> **Problem requirements**:
Repeat verbatim, and only, the lines of the data below, beginning at the line that contains "Sort by: (21, 200)" and stopping after the line that contains "lb (114, 1972)".

> **Records for the task**:
------------------------

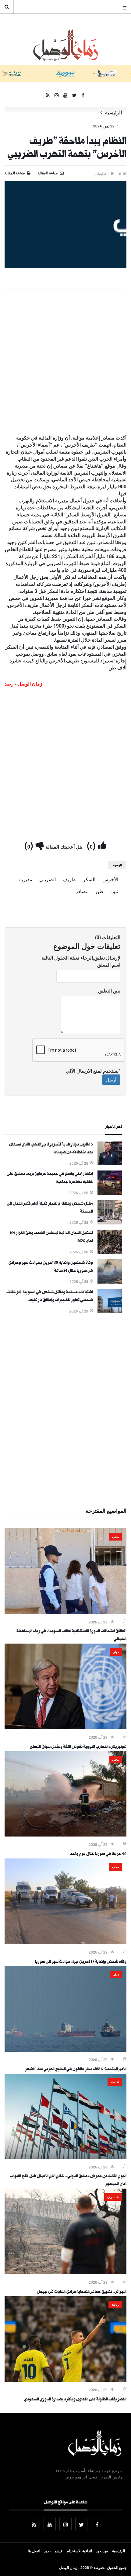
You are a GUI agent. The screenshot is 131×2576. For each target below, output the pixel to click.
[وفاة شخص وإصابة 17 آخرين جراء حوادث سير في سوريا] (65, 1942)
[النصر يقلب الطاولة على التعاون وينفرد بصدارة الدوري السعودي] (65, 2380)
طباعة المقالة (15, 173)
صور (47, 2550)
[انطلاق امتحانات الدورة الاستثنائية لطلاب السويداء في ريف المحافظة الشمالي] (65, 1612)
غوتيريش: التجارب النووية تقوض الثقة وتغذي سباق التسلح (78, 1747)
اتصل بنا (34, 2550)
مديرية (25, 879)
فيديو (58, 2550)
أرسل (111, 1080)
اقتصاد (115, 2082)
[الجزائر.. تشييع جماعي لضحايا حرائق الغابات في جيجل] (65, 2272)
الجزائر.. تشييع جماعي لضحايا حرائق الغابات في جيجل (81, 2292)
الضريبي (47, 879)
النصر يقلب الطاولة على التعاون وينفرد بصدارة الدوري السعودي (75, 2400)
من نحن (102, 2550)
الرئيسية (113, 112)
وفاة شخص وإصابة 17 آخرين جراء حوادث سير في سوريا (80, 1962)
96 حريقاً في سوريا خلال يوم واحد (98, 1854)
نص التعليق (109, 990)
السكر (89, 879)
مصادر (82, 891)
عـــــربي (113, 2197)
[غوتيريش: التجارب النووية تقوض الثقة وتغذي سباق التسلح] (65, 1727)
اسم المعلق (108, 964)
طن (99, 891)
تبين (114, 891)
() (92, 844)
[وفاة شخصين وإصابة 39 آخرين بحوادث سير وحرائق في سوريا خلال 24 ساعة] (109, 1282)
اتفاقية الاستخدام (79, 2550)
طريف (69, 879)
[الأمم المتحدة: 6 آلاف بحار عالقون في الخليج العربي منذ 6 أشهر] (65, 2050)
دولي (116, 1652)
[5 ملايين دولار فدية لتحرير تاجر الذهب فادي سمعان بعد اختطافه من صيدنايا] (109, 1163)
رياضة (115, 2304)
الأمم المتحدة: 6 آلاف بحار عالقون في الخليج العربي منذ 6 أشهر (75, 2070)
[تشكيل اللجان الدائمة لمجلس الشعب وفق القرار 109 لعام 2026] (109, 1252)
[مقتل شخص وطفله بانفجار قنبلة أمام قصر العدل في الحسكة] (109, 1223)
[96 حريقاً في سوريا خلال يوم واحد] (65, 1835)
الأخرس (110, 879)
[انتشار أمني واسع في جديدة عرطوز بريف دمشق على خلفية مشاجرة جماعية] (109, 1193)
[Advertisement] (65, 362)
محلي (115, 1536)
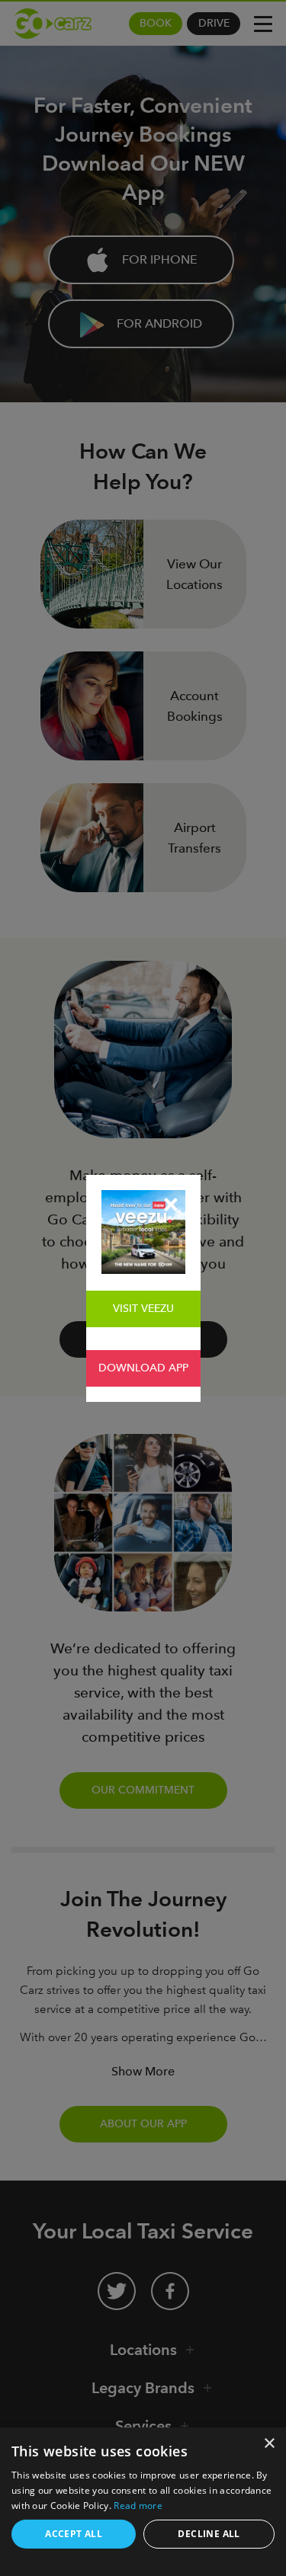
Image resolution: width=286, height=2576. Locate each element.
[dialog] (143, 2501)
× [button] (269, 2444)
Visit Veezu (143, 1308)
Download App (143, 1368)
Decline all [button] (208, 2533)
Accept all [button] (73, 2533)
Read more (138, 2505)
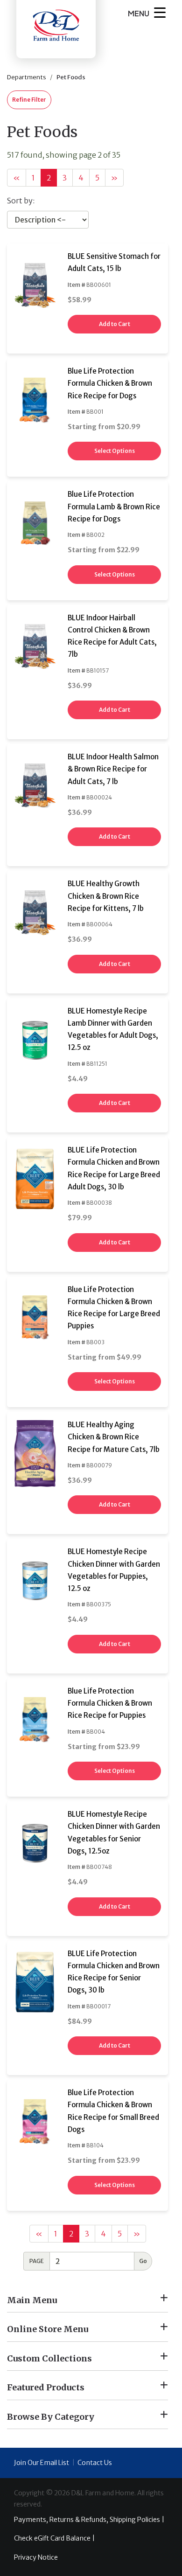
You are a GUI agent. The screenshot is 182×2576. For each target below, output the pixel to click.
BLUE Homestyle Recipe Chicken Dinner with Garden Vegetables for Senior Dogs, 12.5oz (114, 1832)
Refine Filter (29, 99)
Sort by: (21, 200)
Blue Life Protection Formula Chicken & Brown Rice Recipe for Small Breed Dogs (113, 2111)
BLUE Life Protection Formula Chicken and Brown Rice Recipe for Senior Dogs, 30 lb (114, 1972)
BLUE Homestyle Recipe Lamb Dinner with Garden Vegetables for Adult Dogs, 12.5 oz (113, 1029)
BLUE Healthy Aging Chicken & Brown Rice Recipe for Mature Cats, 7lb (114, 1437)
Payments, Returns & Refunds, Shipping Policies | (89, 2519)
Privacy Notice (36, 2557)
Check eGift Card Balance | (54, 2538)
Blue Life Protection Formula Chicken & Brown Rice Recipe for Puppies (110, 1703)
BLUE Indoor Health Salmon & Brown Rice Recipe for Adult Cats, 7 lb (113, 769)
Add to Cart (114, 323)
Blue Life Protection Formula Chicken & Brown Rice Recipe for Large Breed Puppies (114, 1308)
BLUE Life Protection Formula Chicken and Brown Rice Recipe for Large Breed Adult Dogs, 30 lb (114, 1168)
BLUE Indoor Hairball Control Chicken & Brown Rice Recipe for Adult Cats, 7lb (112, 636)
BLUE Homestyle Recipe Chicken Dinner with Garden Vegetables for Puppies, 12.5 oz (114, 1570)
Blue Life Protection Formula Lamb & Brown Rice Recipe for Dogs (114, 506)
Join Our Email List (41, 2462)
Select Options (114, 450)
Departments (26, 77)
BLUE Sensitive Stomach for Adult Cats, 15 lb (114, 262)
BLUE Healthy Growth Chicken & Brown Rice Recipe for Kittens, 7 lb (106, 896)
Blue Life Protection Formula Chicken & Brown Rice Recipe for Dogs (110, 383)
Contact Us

------------------------

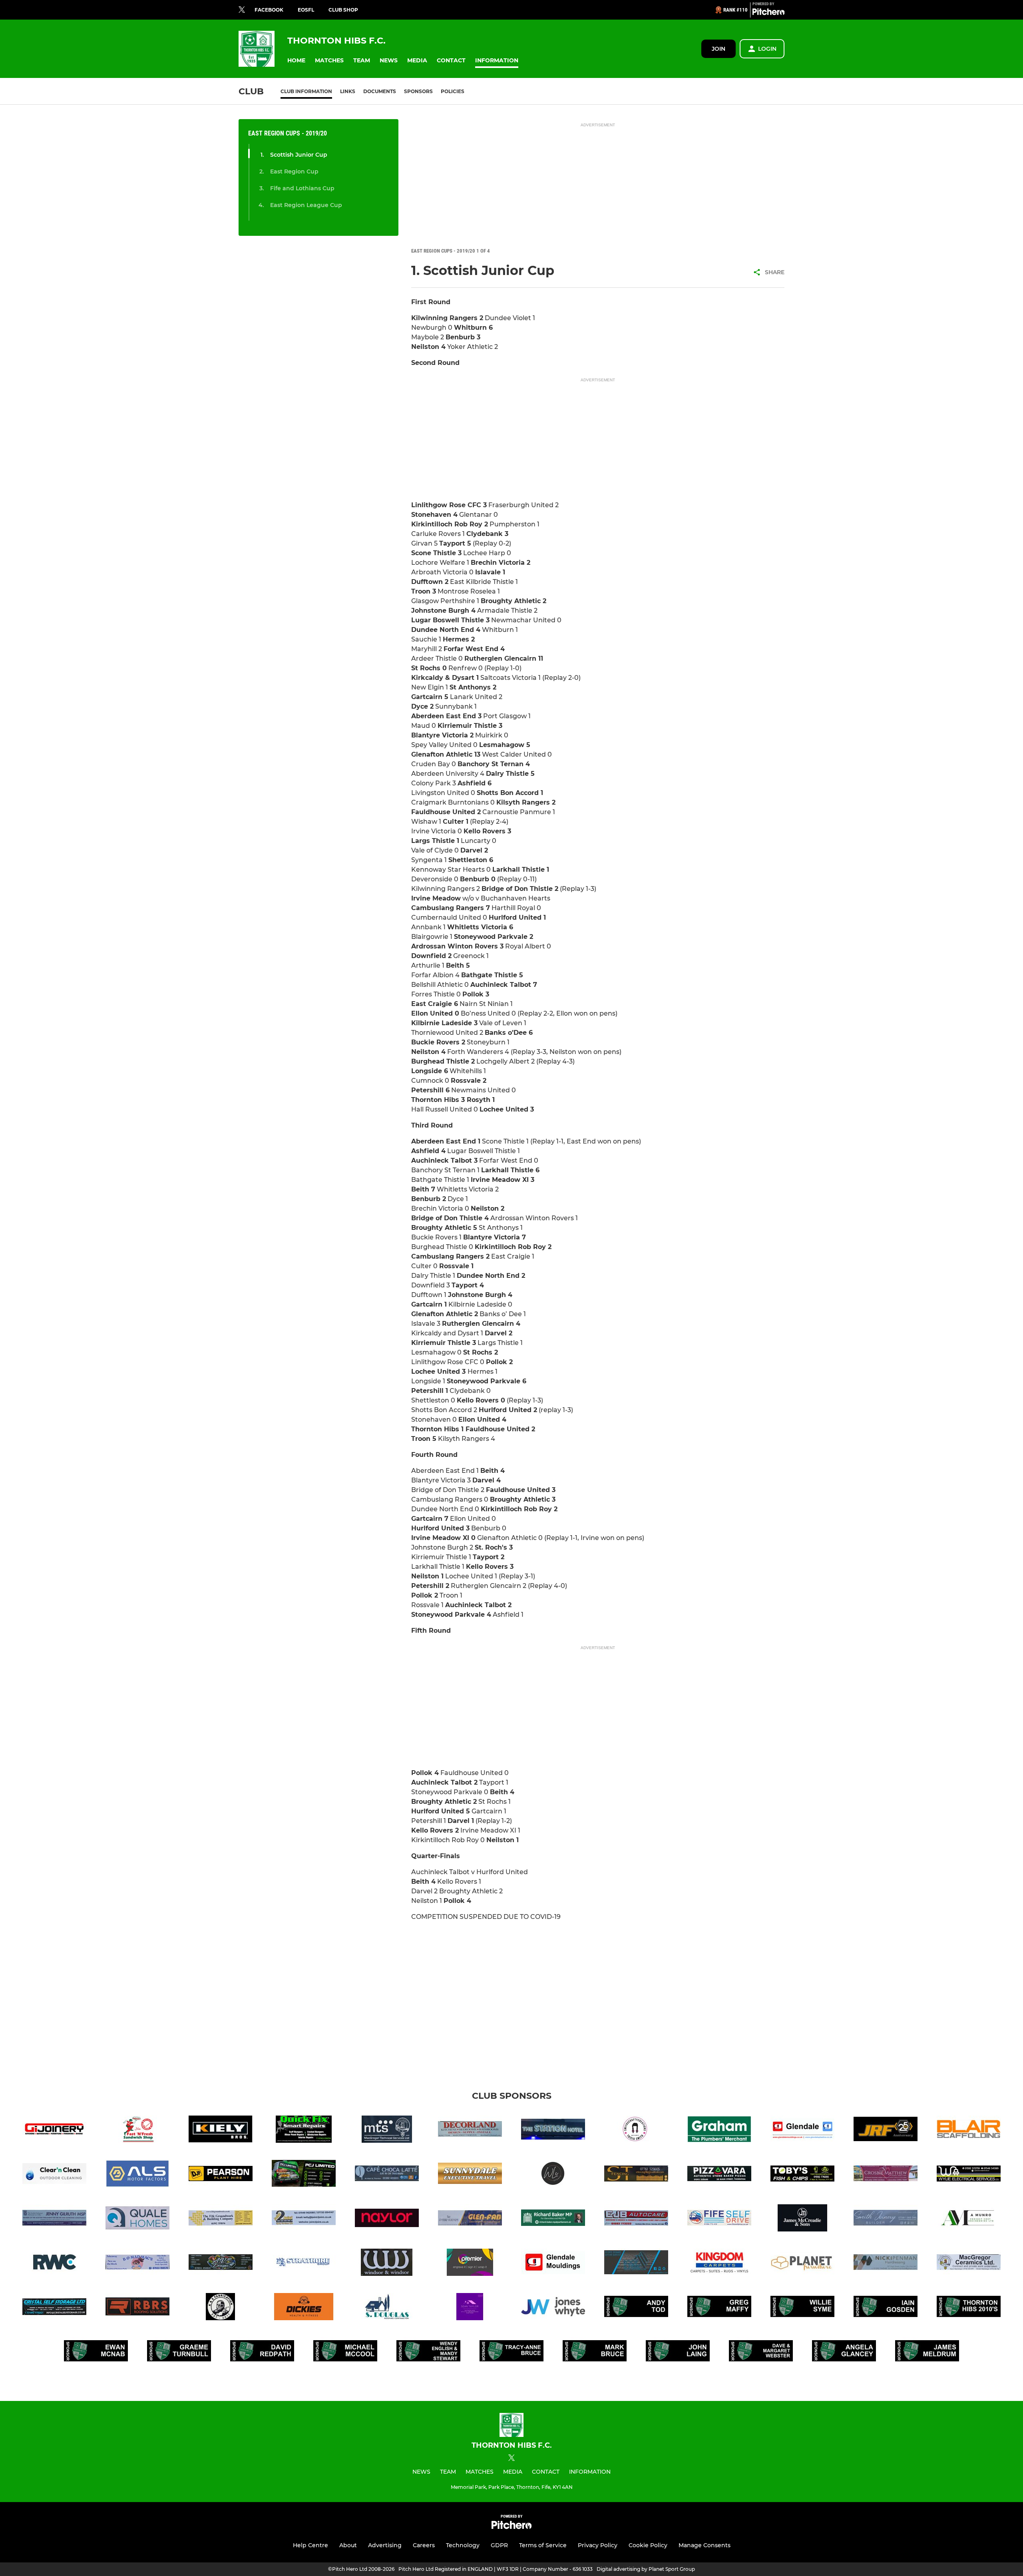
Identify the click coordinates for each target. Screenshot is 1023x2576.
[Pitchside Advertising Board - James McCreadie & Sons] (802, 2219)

------------------------

> **Task response**:
Sort by: (21, 200)
Blue Life Protection Formula Chicken & Brown Rice Recipe for Small Breed Dogs (113, 2111)
BLUE Life Protection Formula Chicken and Brown Rice Recipe for Senior Dogs, 30 lb (114, 1972)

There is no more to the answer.